I think I've had trouble mapping on one or two occasions. Typically, the cause of that has been my own ignorance about NHibernate, or a design decision that ended up not being the best. If you use it enough, and depending on what you do, I do think you'll run into situations that no longer map nicely. I guess in those situations, you hand roll your own mapping, or move to an even more flexible O/R mapper (never used it, but i think iBATIS is what people who recommend in those situations).
Perhaps I should be a bit more optimistic, and read through the documentation to get a proper picture of what can be done.
One last question. I have multiple times tried to get used to writing unit tests, but usually sorta give up, because I feel lost when it comes to what should be tested, and how deep my tests should go.
Can you from the top of your head mention a book or other writing that you felt was useful when you were learning?

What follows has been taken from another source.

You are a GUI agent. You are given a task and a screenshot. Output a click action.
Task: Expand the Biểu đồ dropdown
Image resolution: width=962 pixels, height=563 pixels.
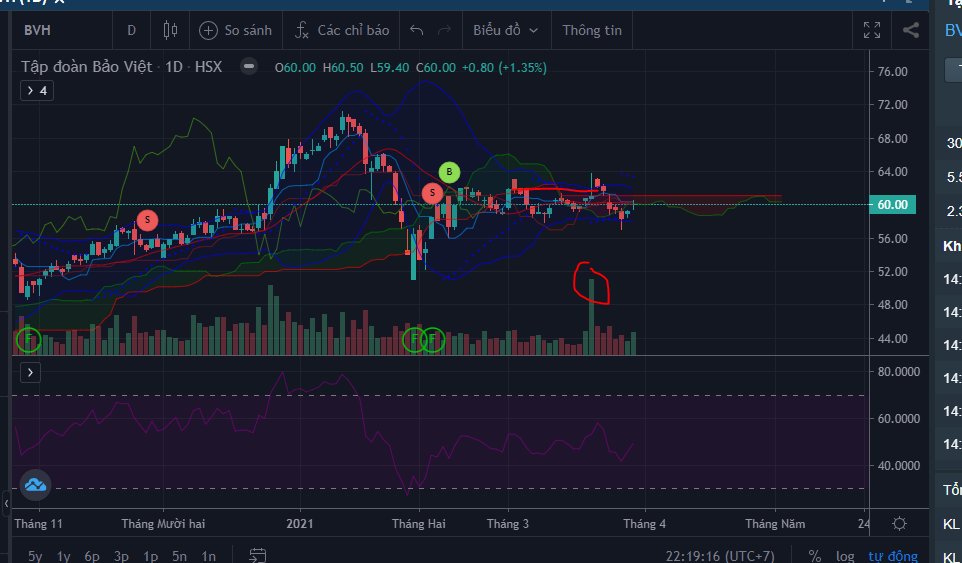506,30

Thanks for the pointers so far.
I know that there's some backlash starting to grow about interaction testing, but I still think the best think to do is learn a good mocking framework (RhinoMocks) and start with some interaction testing. This will first and foremost immediatly highlight tight coupling in your code, which you then must fix using some type of IoC (StructureMap's Dependency Injection comes to mind) and with that done you start to see far more meaningful tests. The Ebook covers it all, although it's high level and the end to end code examples are a little few and far inbetween.

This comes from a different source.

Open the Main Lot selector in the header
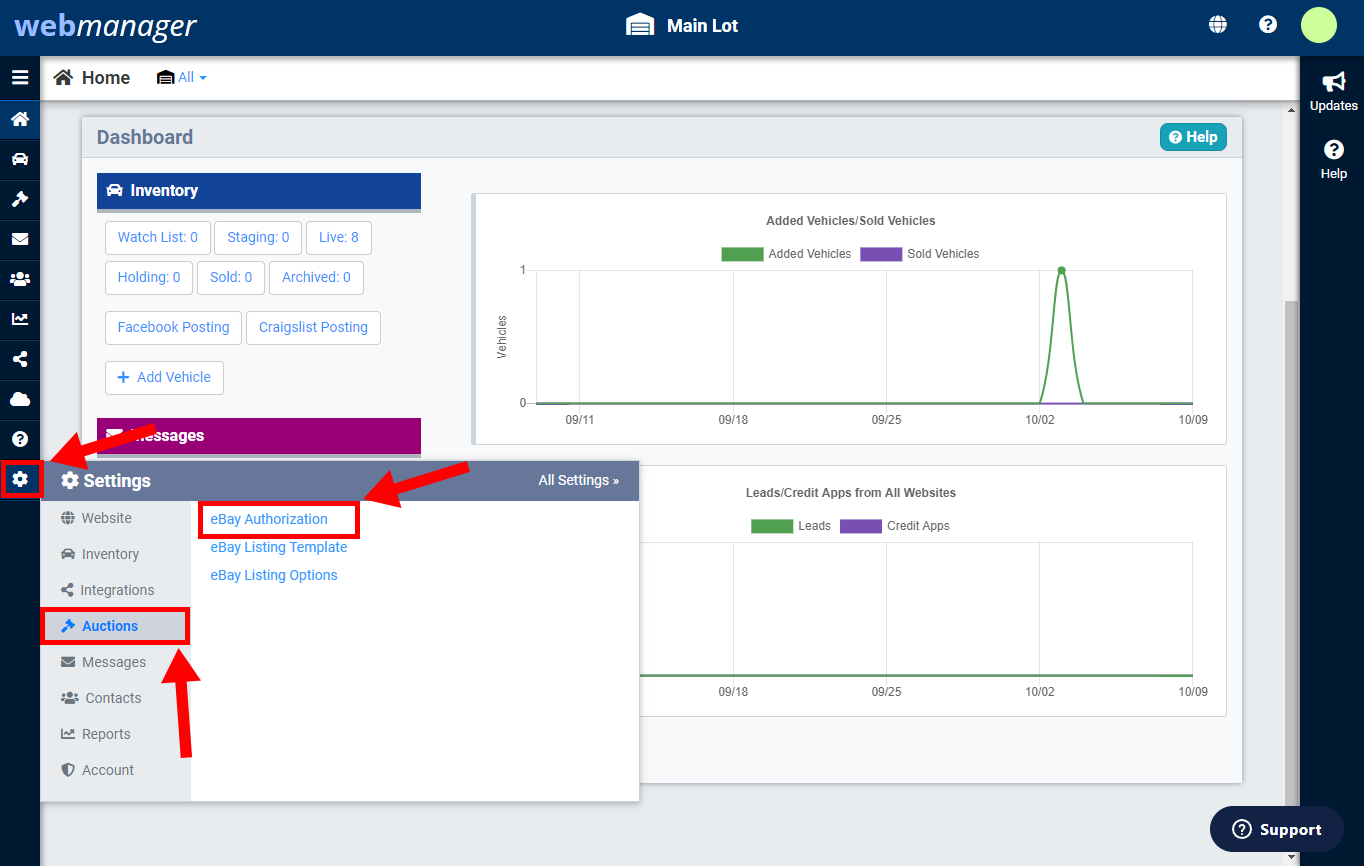Image resolution: width=1364 pixels, height=866 pixels. (681, 25)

Regarding the test tool, is there anything wrong in using the unit test tool built into VS2008 instead of NUnit?
Regards
Johan Lindfors
Microsoft Sweden
Thanks for the feedback. Honestly, I never even thought about it (which I realize highlights the problem you'd like to see addressed). I'm not even sure I'd know what to talk about.
Would you say that people who do server-centric programming (be that websites or web services) generally worry less than people doing desktop development? I mean, assuming the server is hardened, I don't have to worry about someone modifying my libraries, invoking private members, or manipulating system memory. The security I do worry about tends to be application specific - roles, permissions and input validation. Even the security protocol is pretty high level - SSL or some type of asymmetric key exchange.
I guess what I'm saying is that even though I'm more than willing to wing my "expertise" on some topics, security isn't one of them.
If you have any resources for me, I'd be more than happy to learn.
Primarily, my concern is that there are such obvious inconsistencies -- such as a comment about pointers being unavailable in C#, soon followed by an example of using them in C# -- and glaring omissions.
In particular, while the text mentions .NET 3.5 in the present tense, I failed to see any discussion about LINQ as a pattern for data access. Indeed, the only discussion of .NET's data stack appears limited to .NET 2 -- the DataSet stack. I'm fine if you want to be a cheerleader for NHibernate (I have no desire to use it, personally), but even NH is building a LINQ layer. It comes off as either careless (you overlooked, somehow, the single biggest feature of .NET 3.5, and pretty much the only feature which could have stopped Orcas from shipping), or disingenuous (you intentionally failed to discuss it). I refuse to believe the latter possibility, but the former is pretty bad in itself.
My suggestion would be to have a couple hard-core technical reviewers, both ALT.NET and MS if that's your preference, who can guide you to make sure your discussion is sound and complete. You have the core of a good, informal guide (my manager is having our new grad hire lead a discussion of it) but I wouldn't call it ready in the context of what it's purporting to discuss.
(I admit, I'm not volunteering -- I've already done my technical review for a book. I'm making up for lost sleep now.. but seriously, good luck and I hope to see your project continue in good directions.)